Problem to solve — Find the line containing "You are a computer-use" in the records below. Copy exactly that line and each one after it, ending at the line containing "Instruction: Open the", and nothing more.

Input data —
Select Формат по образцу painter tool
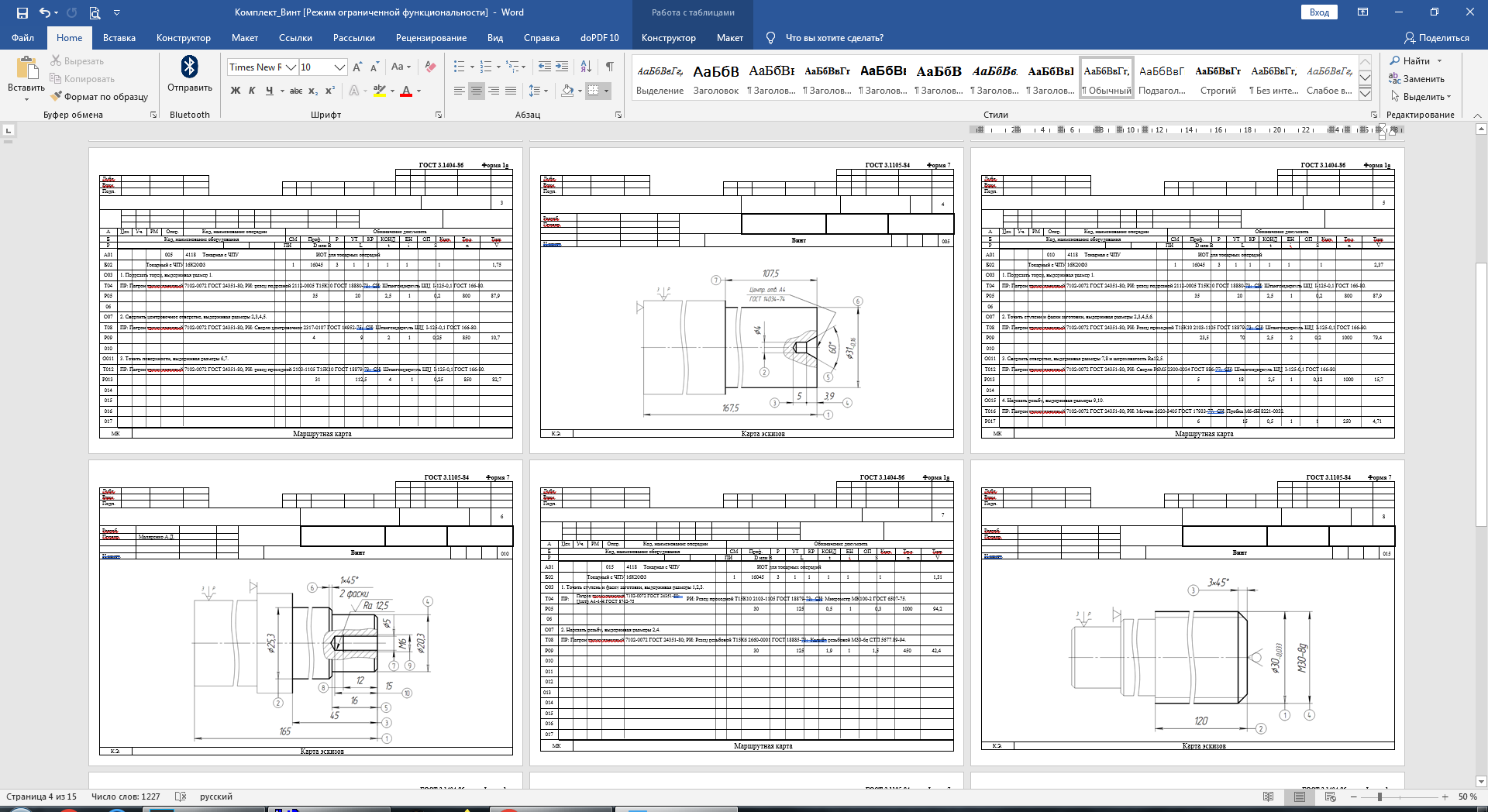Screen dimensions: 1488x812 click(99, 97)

* * *

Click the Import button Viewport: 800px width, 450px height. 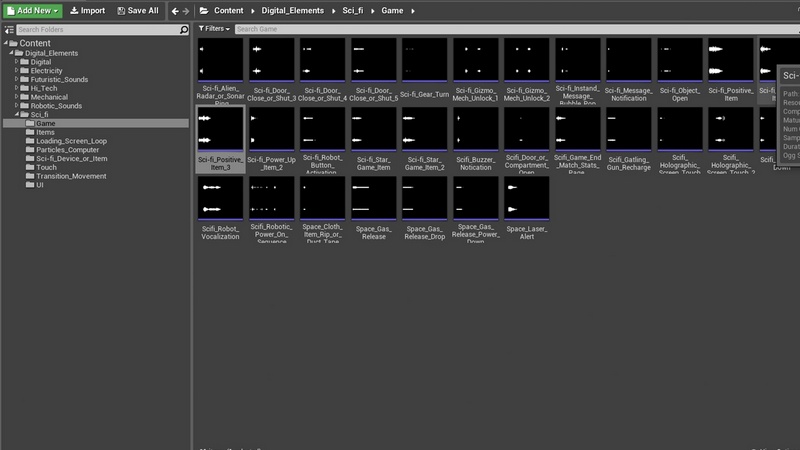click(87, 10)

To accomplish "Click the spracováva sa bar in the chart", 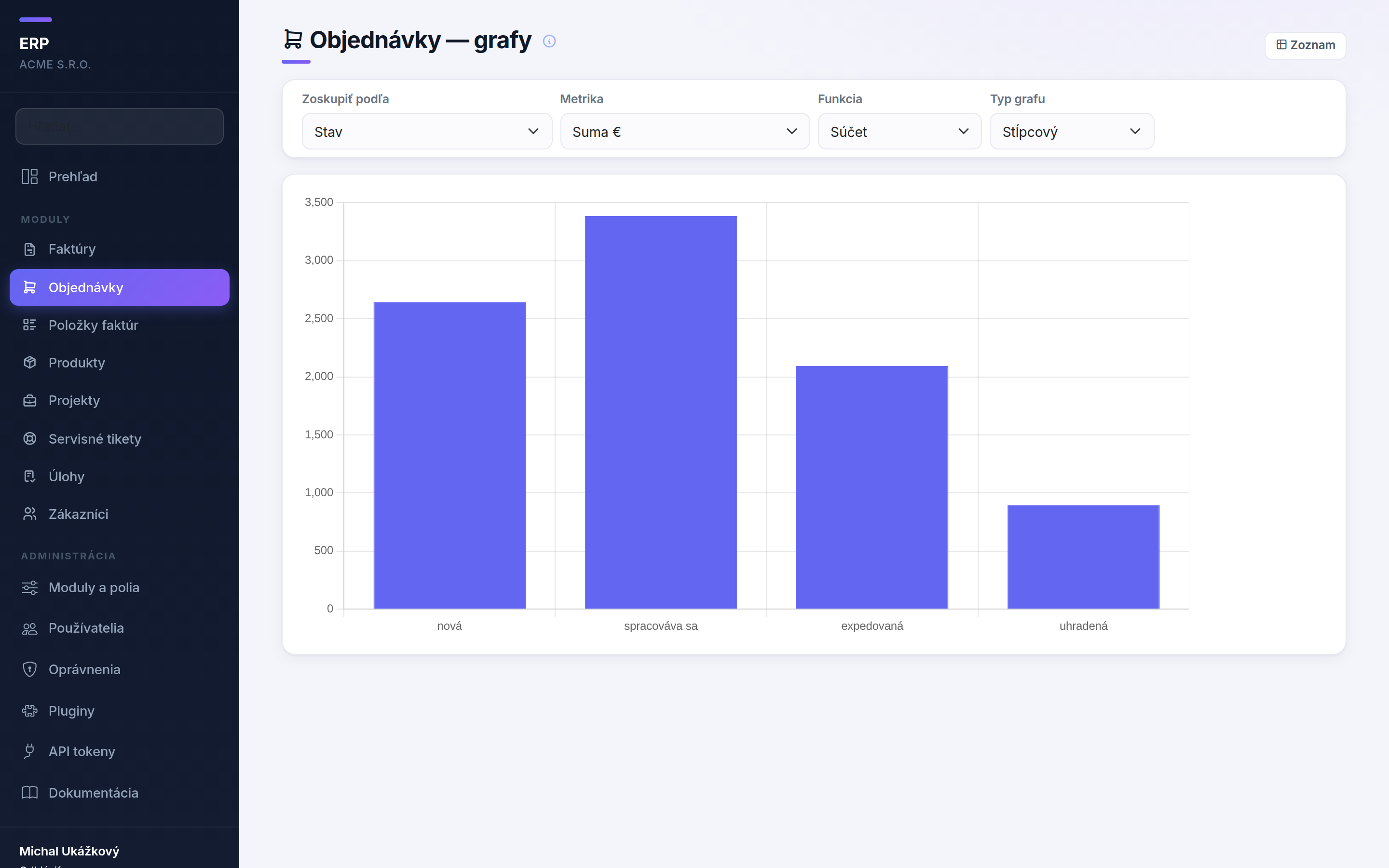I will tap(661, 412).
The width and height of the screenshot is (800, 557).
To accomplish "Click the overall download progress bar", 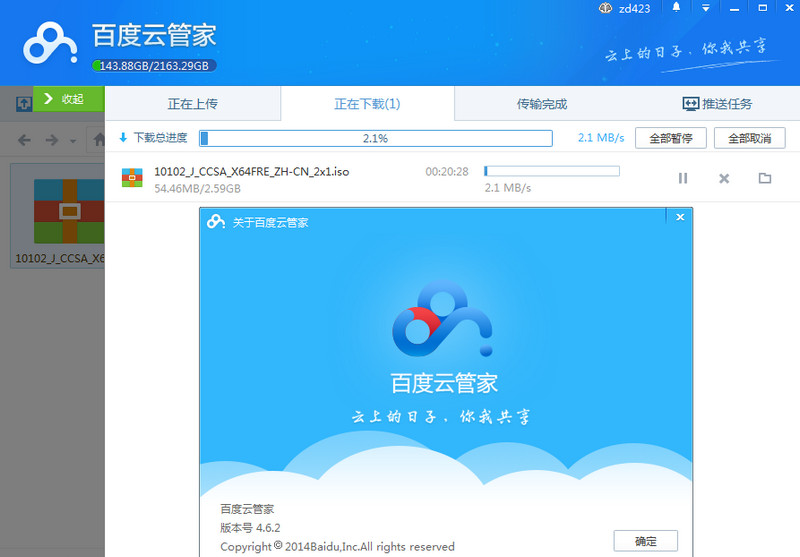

* * *

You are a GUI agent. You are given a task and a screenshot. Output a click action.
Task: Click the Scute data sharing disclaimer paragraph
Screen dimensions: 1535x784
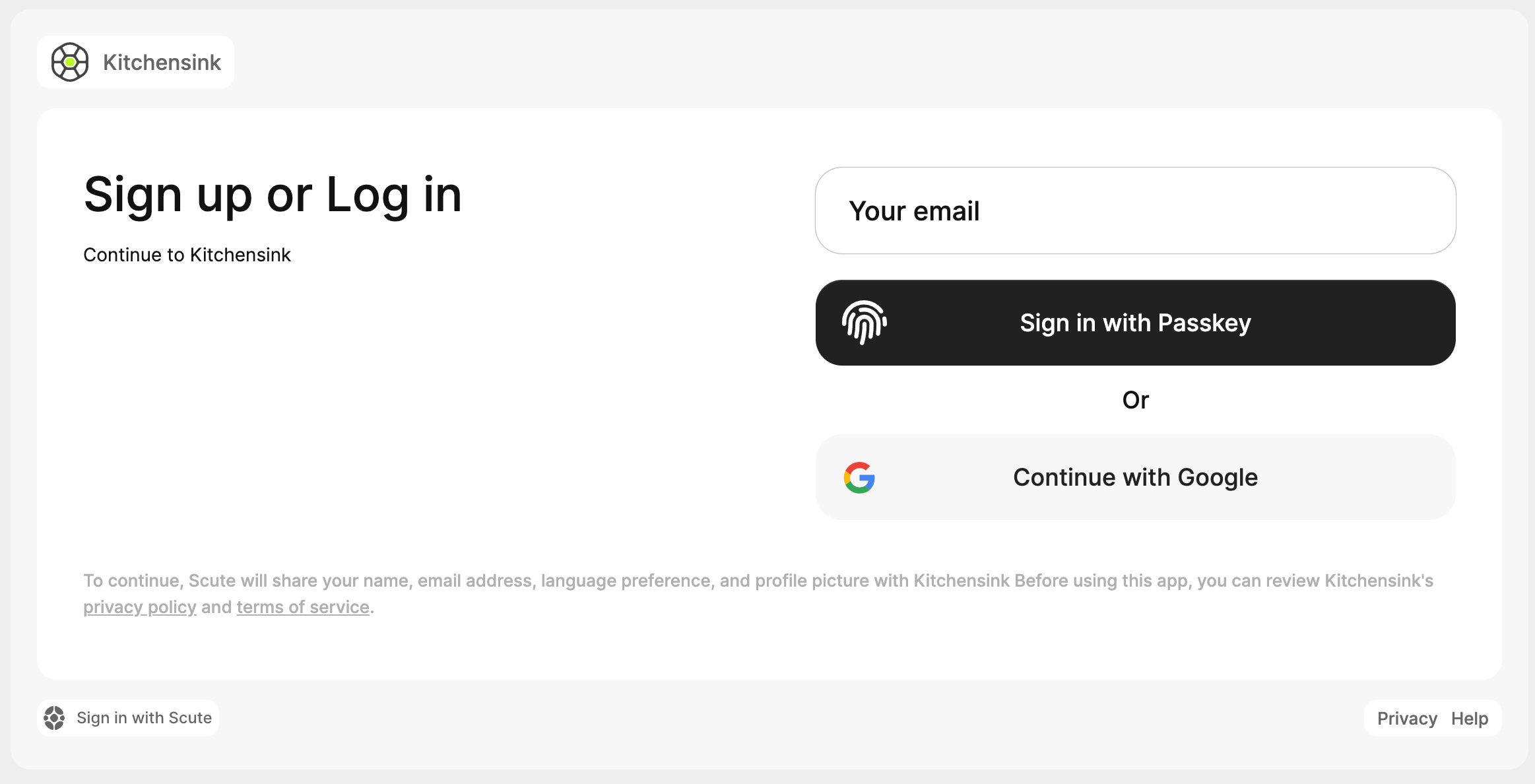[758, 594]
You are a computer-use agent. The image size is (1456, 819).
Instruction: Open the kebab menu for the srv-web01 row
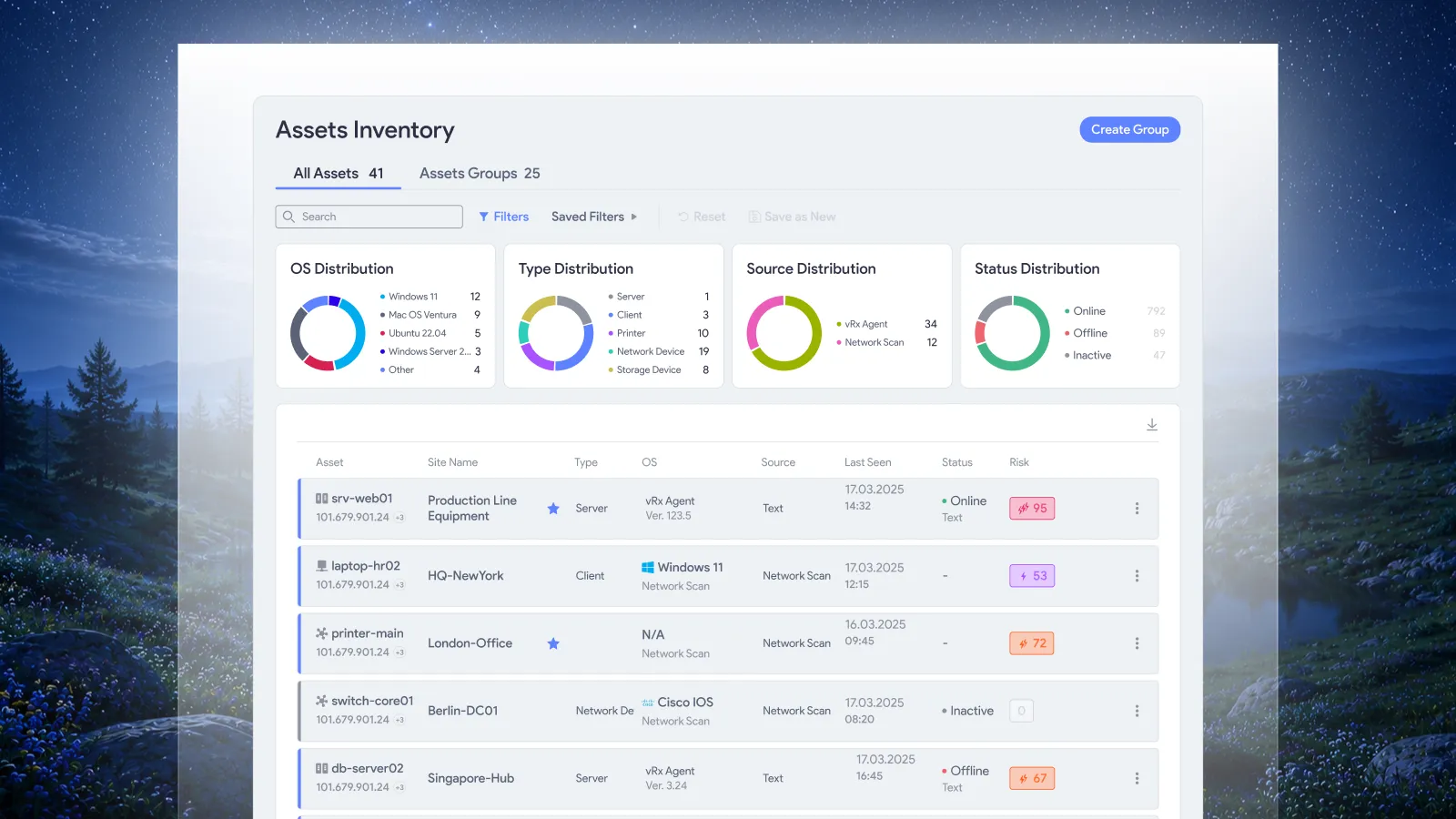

Problem solution —
You are a computer-use agent. The image size is (1456, 819).
Instruction: Open the kebab menu for the srv-web01 row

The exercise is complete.